The third attitude for maintaining unity is patience. When you start to lose it, when your nerves are frazzled, when you feel you can’t stand it any longer, there is the temptation to break off the relationship. Blow up and chase the person away. Or maybe you just walk out, anything to stop the pain. But breaking the relationship cuts off God’s chances for working. And patience leaves a little more time for God to work. And in that time he may teach you a deeper understanding of the other person. He may show you a step that you can take to rebuild trust. He may show you a way to express yourself more constructively than you have in the past. Patience creates space for God to work and redeem a threatened relationship. It’s also an important antidote to broken relationships.

And the last attitude is forbearance in love. That’s close to patience, but while patience is more passive, Christian love reaches out. Forbearing love says, “this person really irritates me, but I choose to do for him or her whatever is for the their best, not mine.”

That’s the love that Christ has given to every one of us. It shows that there is no reason to fear me or fight me because I love you. That’s the love that can redeem most relationships. And even if the other person doesn’t respond to it, it’s the love that can protect your heart from the bitterness and resentments that poison it.

Now in any group this size there has to be people who are struggling with broken relationships, very much wanting to be reunited with someone, but not knowing how. I know that ongoing conflicts can do nasty things inside of us, making us angry, leaving us brooding, collecting resentments, bitter. I would like to pray for you.

And if you would like prayer for yourself to be restored so that you can go out and make another shot at restoring a relationship, I invite you to come forward and kneel at the communion rail. Come and ask God’s forgiveness for times you’ve been impatient or pushy. Come and ask for healing of frayed nerves and deep relational wounds. Come and ask for strength and wisdom to go out and love again.

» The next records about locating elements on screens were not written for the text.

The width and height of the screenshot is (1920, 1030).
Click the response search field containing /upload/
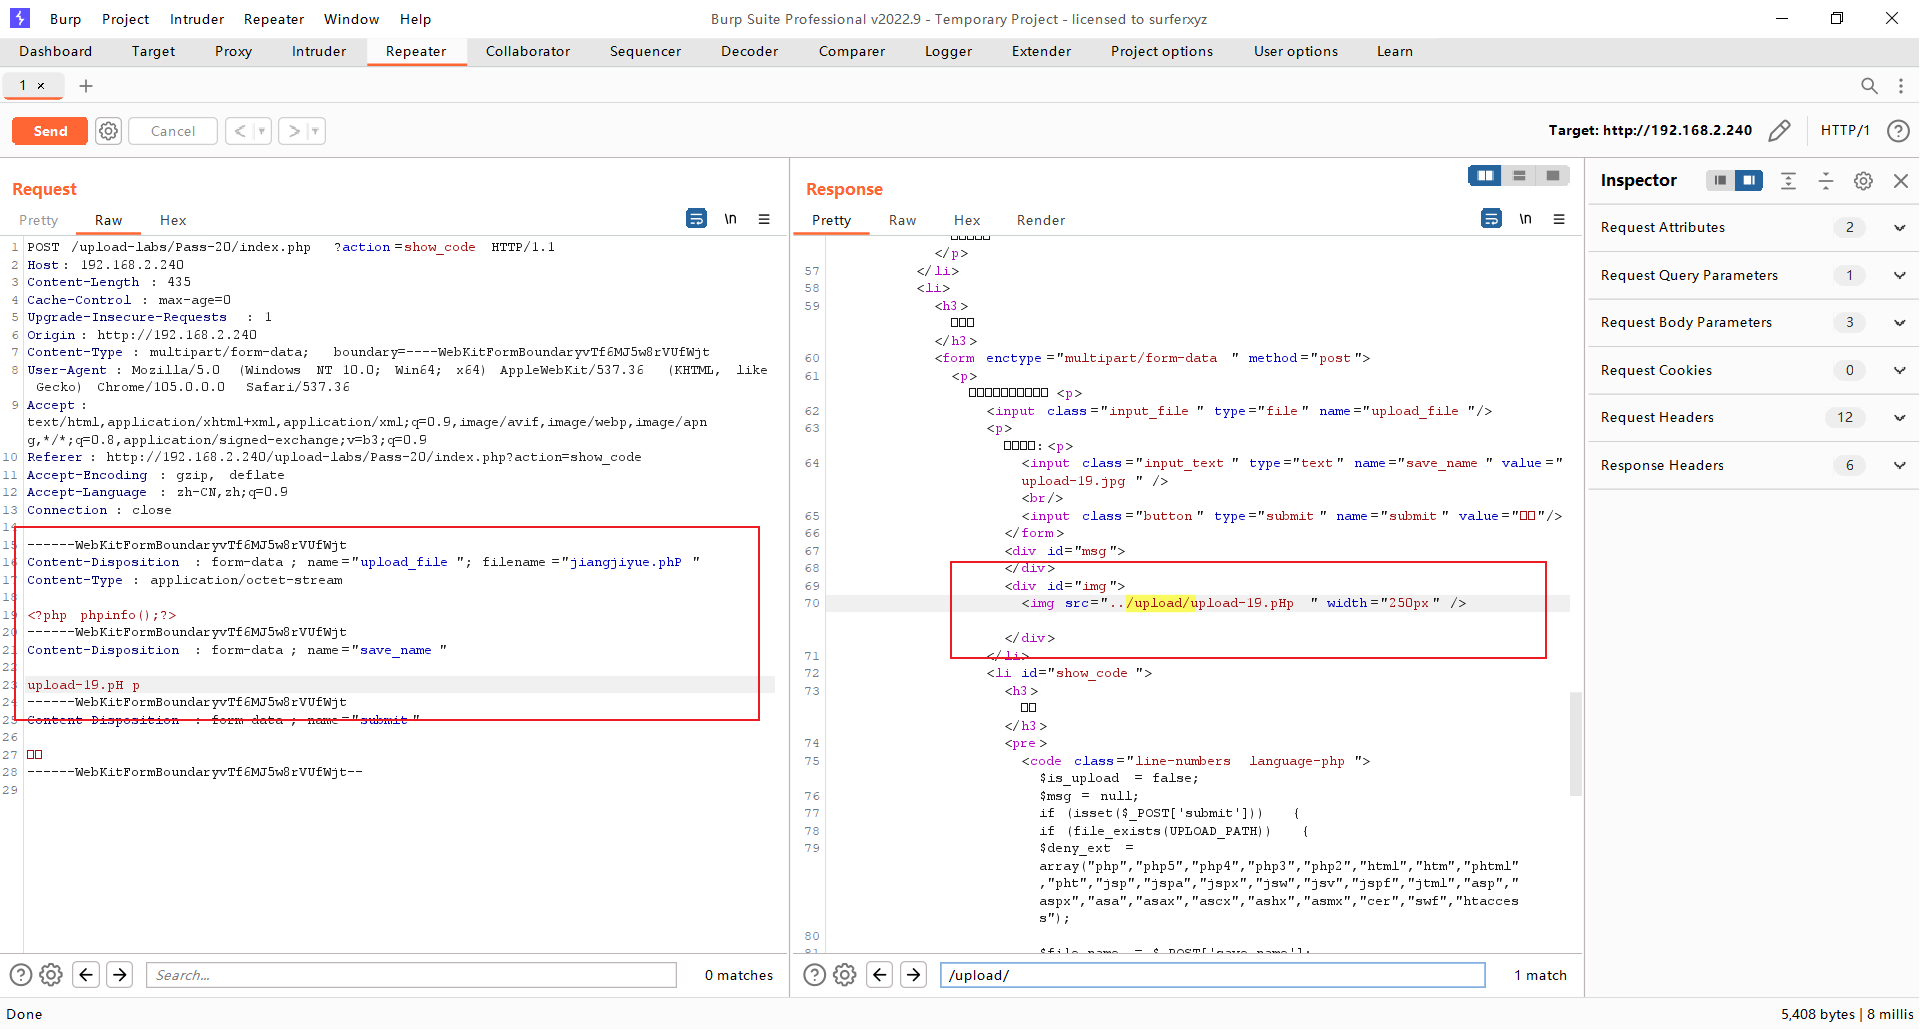(1212, 975)
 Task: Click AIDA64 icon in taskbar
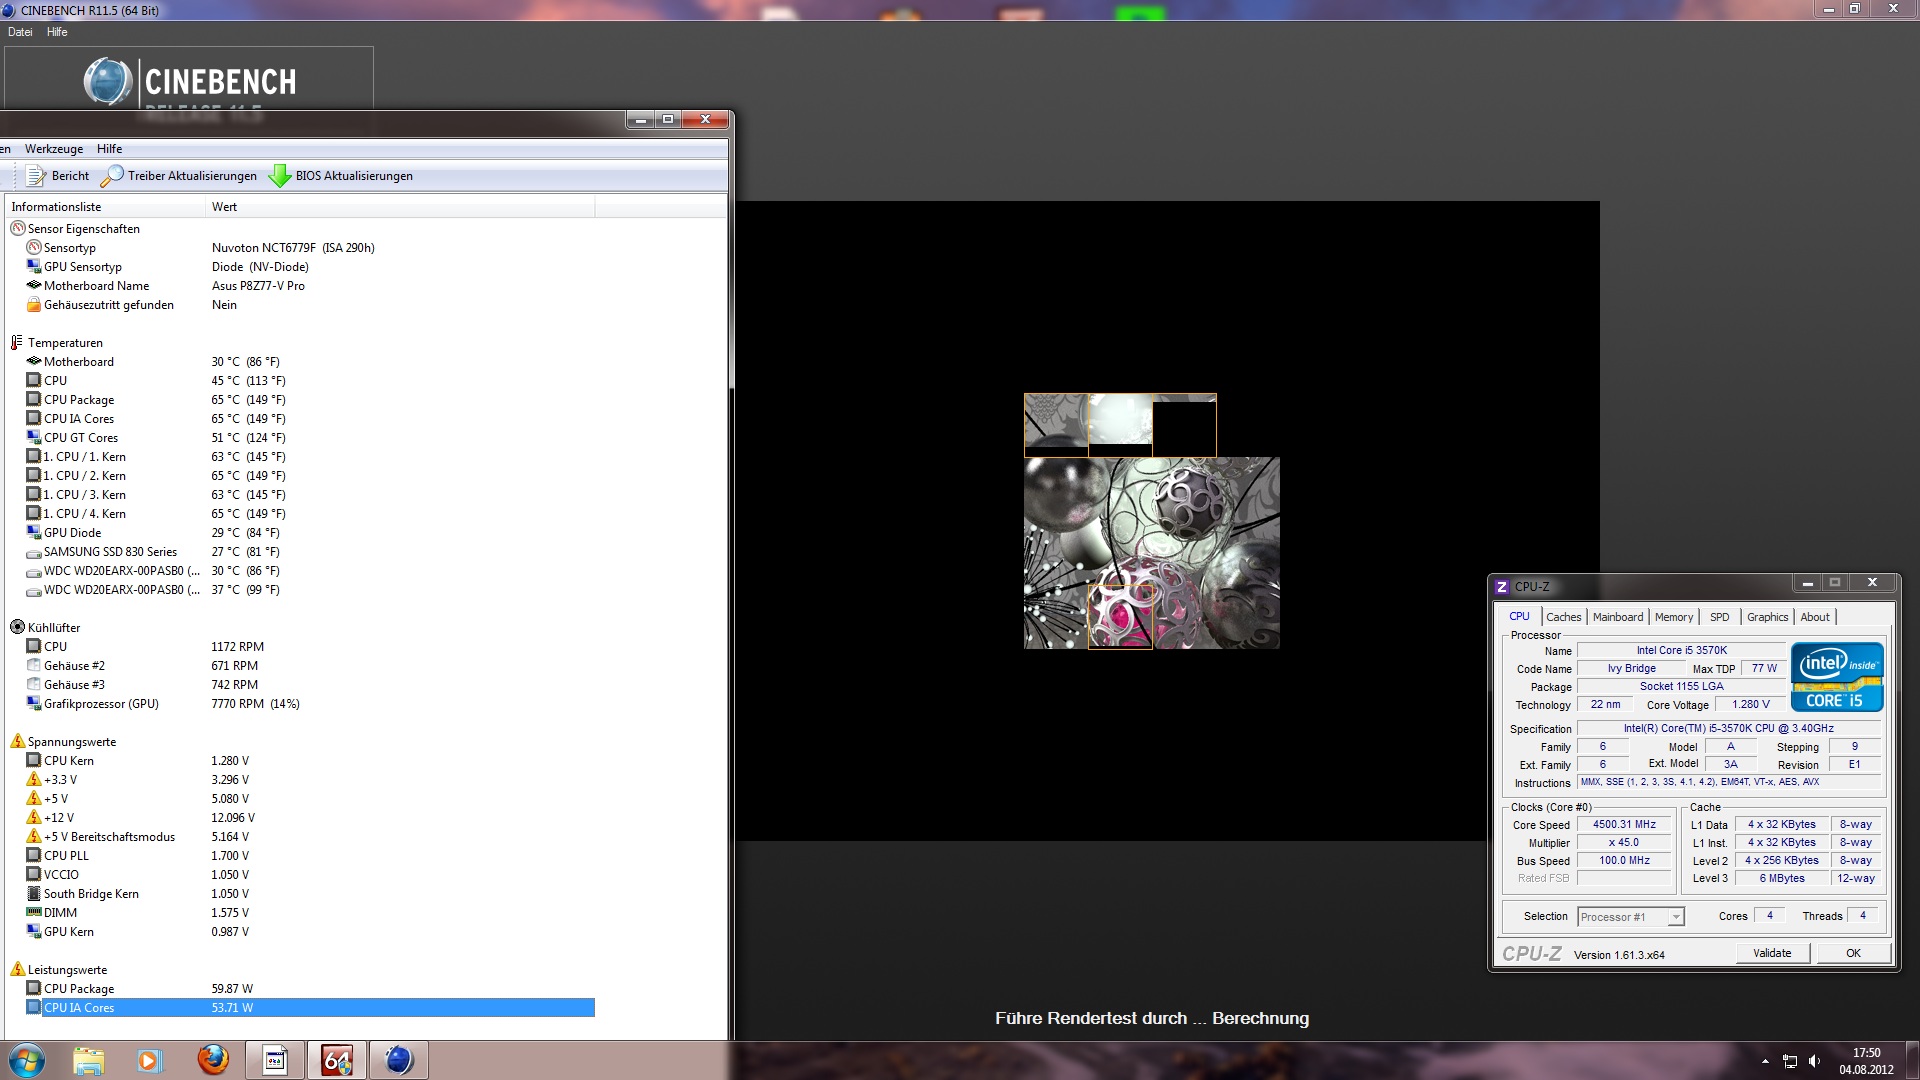(x=337, y=1060)
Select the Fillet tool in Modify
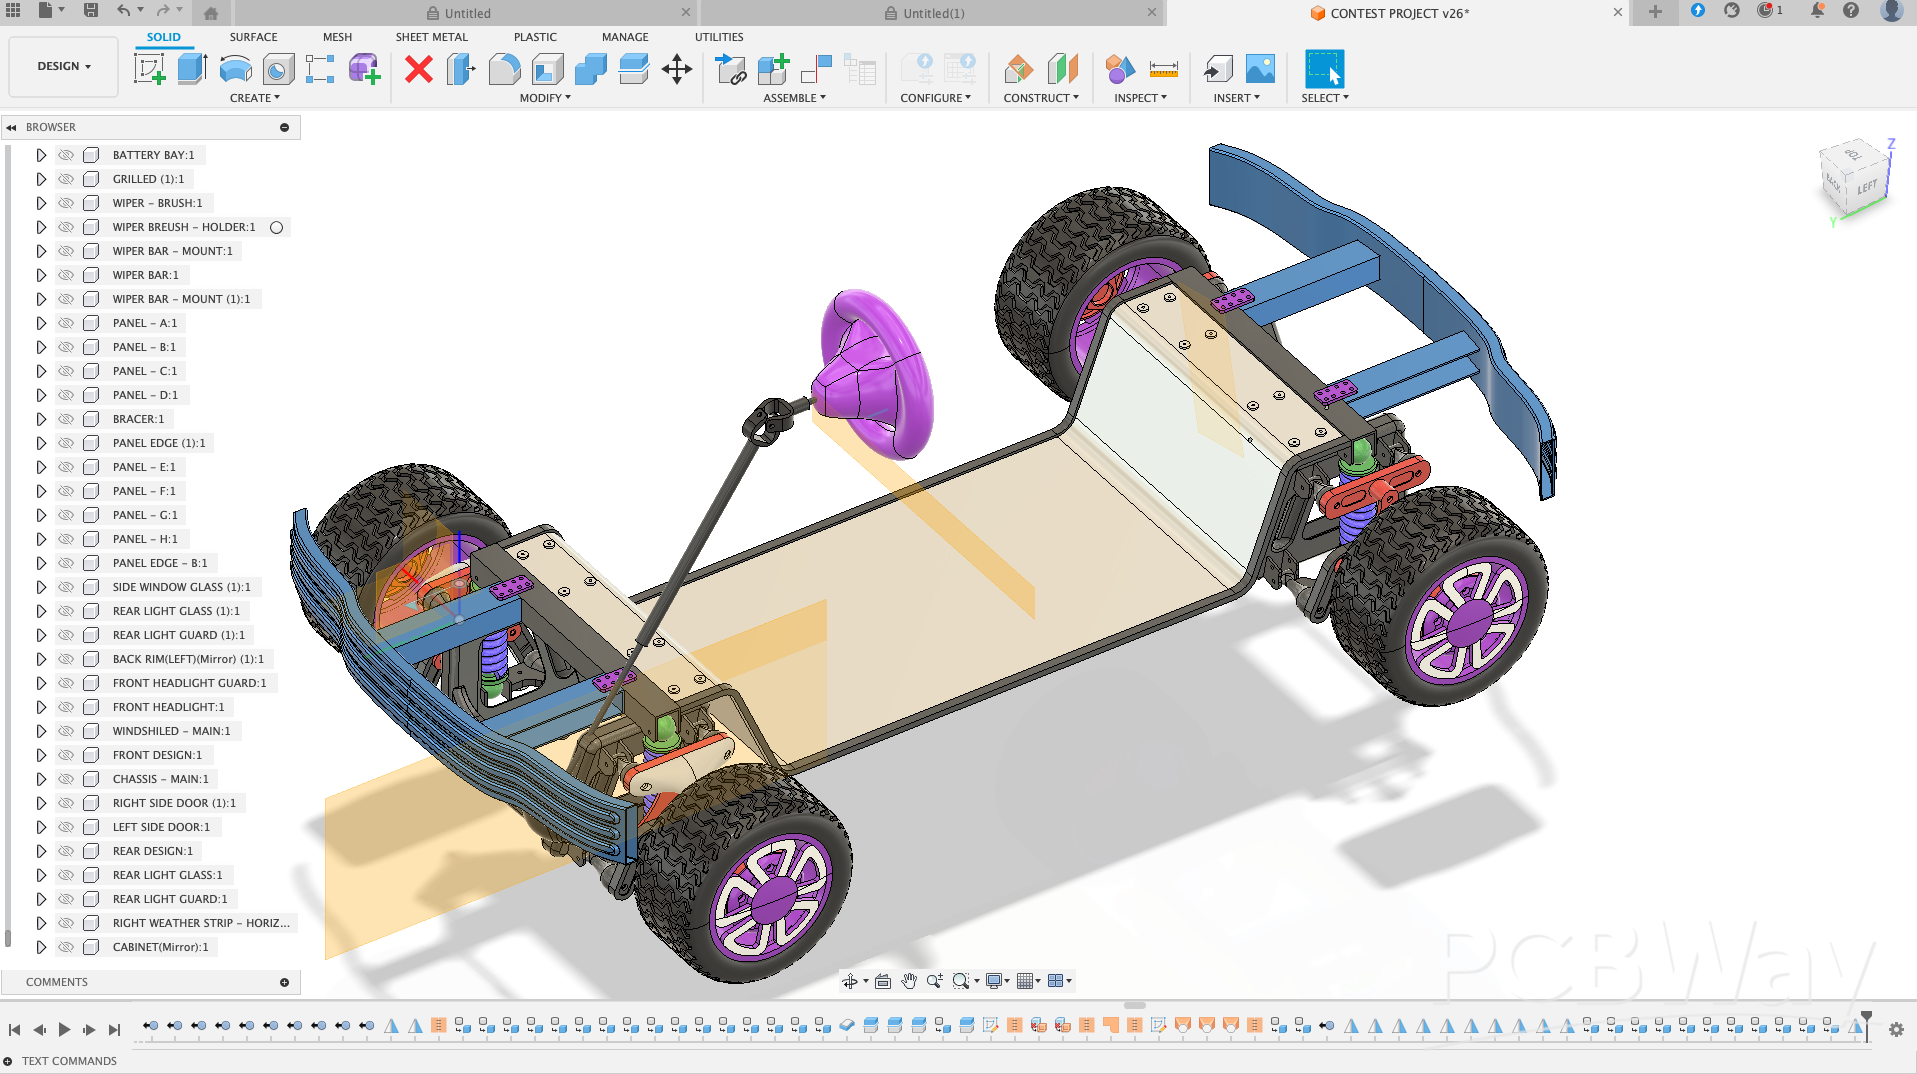 tap(504, 69)
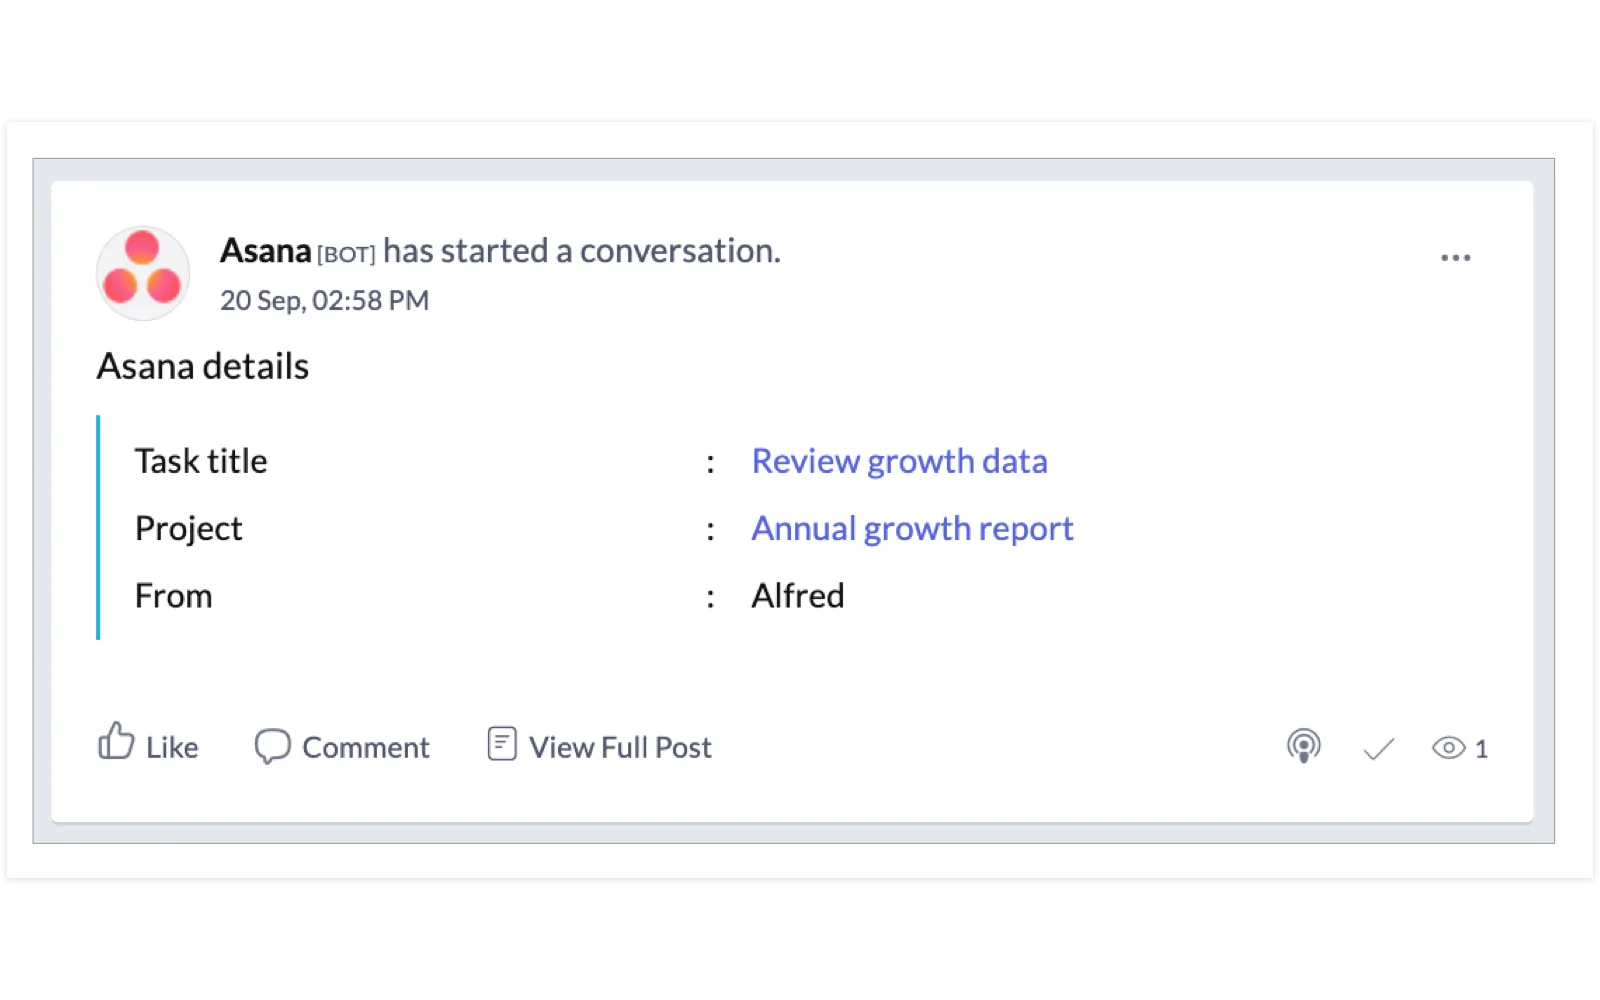The image size is (1600, 1000).
Task: Open the Asana bot name profile
Action: [265, 251]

PRAYER FOR THOSE WHO CAME FORWARD

PRAYER OF ST. FRANCIS (UNISON)

Lord, make me an instrument of your peace,

Where there is hatred, let me sow love;

...where there is injury, pardon;

...where there is doubt, faith;

...where there is despair, hope;

...where there is darkness, light;

...where there is sadness, joy;

O Divine Master, grant that I may not so much seek

...to be consoled as to console;

...to be understood as to understand;

...to be loved as to love.

For it is in giving that we receive;

...it is in pardoning that we are pardoned;

...and it is in dying that we are born to eternal life.